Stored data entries
***

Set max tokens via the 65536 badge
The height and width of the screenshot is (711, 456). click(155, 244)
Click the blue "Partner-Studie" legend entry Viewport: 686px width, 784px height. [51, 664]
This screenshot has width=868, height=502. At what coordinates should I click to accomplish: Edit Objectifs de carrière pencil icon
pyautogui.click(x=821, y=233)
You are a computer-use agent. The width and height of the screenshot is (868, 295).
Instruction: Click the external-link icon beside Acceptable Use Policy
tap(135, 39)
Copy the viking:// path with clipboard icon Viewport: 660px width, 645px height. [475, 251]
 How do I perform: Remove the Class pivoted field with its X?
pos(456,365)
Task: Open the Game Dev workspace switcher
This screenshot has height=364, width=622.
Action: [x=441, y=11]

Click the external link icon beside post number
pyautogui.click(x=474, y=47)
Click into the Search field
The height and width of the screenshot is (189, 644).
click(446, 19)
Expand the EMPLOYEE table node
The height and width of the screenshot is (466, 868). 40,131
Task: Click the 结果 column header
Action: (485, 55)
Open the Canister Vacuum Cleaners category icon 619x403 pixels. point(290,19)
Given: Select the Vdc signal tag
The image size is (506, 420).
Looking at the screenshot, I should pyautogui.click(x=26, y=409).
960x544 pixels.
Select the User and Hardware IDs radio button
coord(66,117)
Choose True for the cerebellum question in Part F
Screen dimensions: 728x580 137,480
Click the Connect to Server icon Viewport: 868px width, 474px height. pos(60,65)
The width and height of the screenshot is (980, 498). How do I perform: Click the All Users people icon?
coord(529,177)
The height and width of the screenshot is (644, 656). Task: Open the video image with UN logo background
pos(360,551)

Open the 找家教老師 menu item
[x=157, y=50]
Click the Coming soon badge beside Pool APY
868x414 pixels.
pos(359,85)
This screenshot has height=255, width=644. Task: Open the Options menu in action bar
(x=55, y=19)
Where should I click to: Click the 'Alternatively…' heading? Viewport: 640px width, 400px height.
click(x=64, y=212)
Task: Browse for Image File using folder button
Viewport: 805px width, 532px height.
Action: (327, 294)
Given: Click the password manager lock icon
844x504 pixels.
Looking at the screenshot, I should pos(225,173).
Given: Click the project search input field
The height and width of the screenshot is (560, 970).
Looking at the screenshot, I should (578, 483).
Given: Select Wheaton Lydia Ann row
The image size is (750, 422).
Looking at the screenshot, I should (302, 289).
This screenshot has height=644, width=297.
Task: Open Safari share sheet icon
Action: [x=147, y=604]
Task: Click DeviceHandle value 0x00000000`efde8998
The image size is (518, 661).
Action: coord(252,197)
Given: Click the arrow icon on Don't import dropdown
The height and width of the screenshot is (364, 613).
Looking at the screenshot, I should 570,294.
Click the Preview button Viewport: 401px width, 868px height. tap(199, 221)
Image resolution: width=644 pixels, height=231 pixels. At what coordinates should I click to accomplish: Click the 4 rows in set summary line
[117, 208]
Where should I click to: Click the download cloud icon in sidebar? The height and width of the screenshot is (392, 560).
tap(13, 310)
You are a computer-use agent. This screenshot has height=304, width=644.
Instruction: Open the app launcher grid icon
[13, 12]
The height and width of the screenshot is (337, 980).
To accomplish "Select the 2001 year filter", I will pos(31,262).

***

**REQUIREMENT**
Take the line holding "Instruction: Open the app launcher grid icon" and all lines after it through the end of the data, and set them down exactly.

**RESULT OF THE EXERCISE**
Instruction: Open the app launcher grid icon
[13, 12]
The height and width of the screenshot is (337, 980).
To accomplish "Select the 2001 year filter", I will pos(31,262).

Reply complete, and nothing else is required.